Logsdon Glennis A, Ebert Peter, Audano Peter A, Loftus Mark, Porubsky David, Ebler Jana, Yilmaz Feyza, Hallast Pille, Prodanov Timofey, Yoo DongAhn, Paisie Carolyn A, Harvey William T, Zhao Xuefang, Martino Gianni V, Henglin Mir, Munson Katherine M, Rabbani Keon, Chin Chen-Shan, Gu Bida, Ashraf Hufsah, Scholz Stephan, Austine-Orimoloye Olanrewaju, Balachandran Parithi, Bonder Marc Jan, Cheng Haoyu, Chong Zechen, Crabtree Jonathan, Gerstein Mark, Guethlein Lisbeth A, Hasenfeld Patrick, Hickey Glenn, Hoekzema Kendra, Hunt Sarah E, Jensen Matthew, Jiang Yunzhe, Koren Sergey, Kwon Youngjun, Li Chong, Li Heng, Li Jiaqi, Norman Paul J, Oshima Keisuke K, Paten Benedict, Phillippy Adam M, Pollock Nicholas R, Rausch Tobias, Rautiainen Mikko, Song Yuwei, Söylev Arda, Sulovari Arvis, Surapaneni Likhitha, Tsapalou Vasiliki, Zhou Weichen, Zhou Ying, Zhu Qihui, Zody Michael C, Mills Ryan E, Devine Scott E, Shi Xinghua, Talkowski Michael E, Chaisson Mark J P, Dilthey Alexander T, Konkel Miriam K, Korbel Jan O, Lee Charles, Beck Christine R, Eichler Evan E, Marschall Tobias
Department of Genome Sciences, University of Washington School of Medicine, Seattle, WA, USA.
Department of Genetics, Epigenetics Institute, Perelman School of Medicine, University of Pennsylvania, Philadelphia, PA, USA.
Nature. 2025 Jul 23. doi: 10.1038/s41586-025-09140-6.
Diverse sets of complete human genomes are required to construct a pangenome reference and to understand the extent of complex structural variation. Here we sequence 65 diverse human genomes and build 130 haplotype-resolved assemblies (median continuity of 130 Mb), closing 92% of all previous assembly gaps and reaching telomere-to-telomere status for 39% of the chromosomes. We highlight complete sequence continuity of complex loci, including the major histocompatibility complex (MHC), SMN1/SMN2, NBPF8 and AMY1/AMY2, and fully resolve 1,852 complex structural variants. In addition, we completely assemble and validate 1,246 human centromeres. We find up to 30-fold variation in α-satellite higher-order repeat array length and characterize the pattern of mobile element insertions into α-satellite higher-order repeat arrays. Although most centromeres predict a single site of kinetochore attachment, epigenetic analysis suggests the presence of two hypomethylated regions for 7% of centromeres. Combining our data with the draft pangenome reference significantly enhances genotyping accuracy from short-read data, enabling whole-genome inference to a median quality value of 45. Using this approach, 26,115 structural variants per individual are detected, substantially increasing the number of structural variants now amenable to downstream disease association studies.

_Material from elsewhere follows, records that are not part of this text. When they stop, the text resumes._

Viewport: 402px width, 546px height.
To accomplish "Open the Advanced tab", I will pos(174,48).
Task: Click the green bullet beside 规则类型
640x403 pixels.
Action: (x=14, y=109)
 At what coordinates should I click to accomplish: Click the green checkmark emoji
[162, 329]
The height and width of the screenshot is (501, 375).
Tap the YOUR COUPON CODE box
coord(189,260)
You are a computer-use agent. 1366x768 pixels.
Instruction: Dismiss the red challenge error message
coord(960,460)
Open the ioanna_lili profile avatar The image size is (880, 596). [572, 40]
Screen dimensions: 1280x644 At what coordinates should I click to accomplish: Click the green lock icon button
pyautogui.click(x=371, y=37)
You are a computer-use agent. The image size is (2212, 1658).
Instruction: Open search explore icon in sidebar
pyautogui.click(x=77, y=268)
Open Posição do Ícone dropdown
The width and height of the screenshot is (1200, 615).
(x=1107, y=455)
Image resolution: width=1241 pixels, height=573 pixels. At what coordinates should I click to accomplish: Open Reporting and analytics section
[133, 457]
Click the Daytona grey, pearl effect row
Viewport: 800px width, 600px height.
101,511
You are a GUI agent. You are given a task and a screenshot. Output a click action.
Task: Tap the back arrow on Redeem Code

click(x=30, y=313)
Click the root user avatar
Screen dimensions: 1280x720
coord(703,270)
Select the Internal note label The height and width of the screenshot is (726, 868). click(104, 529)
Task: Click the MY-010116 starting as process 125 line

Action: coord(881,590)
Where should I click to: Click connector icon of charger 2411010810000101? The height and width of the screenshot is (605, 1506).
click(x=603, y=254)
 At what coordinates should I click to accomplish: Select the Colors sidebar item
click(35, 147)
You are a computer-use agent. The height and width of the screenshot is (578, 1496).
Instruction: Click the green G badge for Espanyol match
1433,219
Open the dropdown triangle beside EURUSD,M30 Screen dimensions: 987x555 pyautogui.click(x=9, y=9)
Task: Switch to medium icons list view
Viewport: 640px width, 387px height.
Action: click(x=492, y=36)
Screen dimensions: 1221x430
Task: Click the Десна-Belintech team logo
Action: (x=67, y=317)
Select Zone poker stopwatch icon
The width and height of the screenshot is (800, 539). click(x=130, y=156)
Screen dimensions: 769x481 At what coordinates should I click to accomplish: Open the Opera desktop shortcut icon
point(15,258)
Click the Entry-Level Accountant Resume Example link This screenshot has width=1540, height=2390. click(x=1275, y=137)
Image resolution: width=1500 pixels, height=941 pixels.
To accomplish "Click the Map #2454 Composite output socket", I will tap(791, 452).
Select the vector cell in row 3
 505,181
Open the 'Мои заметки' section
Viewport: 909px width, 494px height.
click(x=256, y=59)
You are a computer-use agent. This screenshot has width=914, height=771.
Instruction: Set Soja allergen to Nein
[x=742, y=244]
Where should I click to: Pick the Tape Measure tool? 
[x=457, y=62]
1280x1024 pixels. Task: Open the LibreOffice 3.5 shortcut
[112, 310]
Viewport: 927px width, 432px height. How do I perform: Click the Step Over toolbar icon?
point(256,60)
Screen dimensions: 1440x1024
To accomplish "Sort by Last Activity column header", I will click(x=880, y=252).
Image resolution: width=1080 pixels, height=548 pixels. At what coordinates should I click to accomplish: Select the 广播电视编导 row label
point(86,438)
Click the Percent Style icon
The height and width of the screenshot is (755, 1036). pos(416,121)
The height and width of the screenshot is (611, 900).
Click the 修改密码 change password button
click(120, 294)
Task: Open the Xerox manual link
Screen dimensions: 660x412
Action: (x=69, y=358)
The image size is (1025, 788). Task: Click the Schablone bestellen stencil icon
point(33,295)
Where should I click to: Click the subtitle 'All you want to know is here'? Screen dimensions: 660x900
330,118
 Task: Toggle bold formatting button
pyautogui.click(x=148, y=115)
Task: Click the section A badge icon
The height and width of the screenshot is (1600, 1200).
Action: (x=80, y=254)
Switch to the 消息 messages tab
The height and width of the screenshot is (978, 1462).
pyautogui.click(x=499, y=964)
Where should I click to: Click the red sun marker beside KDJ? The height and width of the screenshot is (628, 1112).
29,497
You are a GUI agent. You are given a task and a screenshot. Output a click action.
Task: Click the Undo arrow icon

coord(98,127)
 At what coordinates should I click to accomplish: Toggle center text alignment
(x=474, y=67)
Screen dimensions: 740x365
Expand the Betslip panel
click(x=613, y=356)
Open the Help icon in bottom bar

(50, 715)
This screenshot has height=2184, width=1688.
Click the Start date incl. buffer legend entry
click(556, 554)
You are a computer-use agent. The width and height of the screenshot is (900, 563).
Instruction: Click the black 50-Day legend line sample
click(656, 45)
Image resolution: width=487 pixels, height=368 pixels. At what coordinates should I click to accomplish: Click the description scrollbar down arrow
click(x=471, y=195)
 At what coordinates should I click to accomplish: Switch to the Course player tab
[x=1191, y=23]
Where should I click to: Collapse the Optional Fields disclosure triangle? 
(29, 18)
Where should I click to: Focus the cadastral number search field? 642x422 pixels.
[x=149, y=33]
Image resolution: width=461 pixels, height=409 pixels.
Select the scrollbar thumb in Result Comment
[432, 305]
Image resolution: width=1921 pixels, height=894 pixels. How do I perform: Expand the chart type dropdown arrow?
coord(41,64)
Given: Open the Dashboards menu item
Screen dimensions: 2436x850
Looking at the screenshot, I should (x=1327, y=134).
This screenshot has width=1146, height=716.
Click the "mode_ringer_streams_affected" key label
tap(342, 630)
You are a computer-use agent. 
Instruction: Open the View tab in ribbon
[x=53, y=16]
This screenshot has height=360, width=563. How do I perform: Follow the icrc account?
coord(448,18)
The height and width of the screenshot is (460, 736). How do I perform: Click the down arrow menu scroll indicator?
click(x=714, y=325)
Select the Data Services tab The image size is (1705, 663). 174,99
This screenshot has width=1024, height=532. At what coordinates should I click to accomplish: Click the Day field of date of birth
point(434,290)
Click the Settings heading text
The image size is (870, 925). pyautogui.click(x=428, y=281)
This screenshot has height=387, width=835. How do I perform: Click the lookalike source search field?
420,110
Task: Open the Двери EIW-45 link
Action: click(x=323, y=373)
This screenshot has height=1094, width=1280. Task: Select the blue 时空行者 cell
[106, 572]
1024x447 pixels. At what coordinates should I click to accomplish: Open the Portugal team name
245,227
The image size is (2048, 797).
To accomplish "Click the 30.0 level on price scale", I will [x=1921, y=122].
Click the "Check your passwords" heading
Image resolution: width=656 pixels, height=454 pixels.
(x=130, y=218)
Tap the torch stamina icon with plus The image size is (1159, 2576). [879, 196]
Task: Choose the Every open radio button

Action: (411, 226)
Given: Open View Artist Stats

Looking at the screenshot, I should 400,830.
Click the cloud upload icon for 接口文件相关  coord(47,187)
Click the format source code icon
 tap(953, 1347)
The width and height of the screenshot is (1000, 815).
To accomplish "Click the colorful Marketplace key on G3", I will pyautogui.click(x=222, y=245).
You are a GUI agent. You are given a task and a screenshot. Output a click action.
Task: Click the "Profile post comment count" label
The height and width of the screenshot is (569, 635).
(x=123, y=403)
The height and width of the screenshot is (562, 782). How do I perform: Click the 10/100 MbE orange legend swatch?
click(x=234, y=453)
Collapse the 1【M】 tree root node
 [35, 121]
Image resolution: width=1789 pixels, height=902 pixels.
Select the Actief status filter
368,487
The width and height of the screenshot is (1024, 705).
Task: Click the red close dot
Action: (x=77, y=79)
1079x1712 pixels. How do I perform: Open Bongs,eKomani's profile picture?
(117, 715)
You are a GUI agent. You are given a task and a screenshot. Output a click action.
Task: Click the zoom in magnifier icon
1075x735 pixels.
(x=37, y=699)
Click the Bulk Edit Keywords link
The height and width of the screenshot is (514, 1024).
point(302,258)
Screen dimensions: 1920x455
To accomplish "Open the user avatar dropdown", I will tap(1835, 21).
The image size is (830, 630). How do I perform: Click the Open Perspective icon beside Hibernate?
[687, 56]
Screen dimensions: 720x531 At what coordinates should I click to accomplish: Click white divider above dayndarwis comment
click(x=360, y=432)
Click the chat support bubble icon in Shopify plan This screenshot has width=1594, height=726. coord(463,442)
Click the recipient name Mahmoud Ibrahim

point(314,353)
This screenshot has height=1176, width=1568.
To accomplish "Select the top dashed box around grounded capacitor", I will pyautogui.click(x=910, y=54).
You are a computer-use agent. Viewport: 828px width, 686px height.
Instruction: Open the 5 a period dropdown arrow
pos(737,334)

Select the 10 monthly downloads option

构建泛基因组参考图谱并了解复杂结构变异的程度需要多样化的完整人类基因组集合。在此,我们对65个多样化的人类基因组进行了测序,并构建了130个单倍型解析的基因组组装序列(中位连续性为130 Mb),填补了此前所有组装缺口的92%,39%的染色体达到了端粒到端粒的完整状态。我们强调了复杂基因座的完整序列连续性,包括主要组织相容性复合体(MHC)、SMN1/SMN2、NBPF8和AMY1/AMY2,并完全解析了1852个复杂结构变异。此外,我们完全组装并验证了1246个人类着丝粒。我们发现α卫星高阶重复序列阵列长度存在高达30倍的变异,并对插入α卫星高阶重复序列阵列的移动元件插入模式进行了表征。尽管大多数着丝粒预测有一个单一的动粒附着位点,但表观遗传分析表明,7%的着丝粒存在两个低甲基化区域。将我们的数据与泛基因组参考草图相结合,显著提高了短读长数据的基因分型准确性,使全基因组推断的中位质量值达到45。使用这种方法,每个个体可检测到26115个结构变异,大大增加了目前适用于下游疾病关联研究的结构变异数量。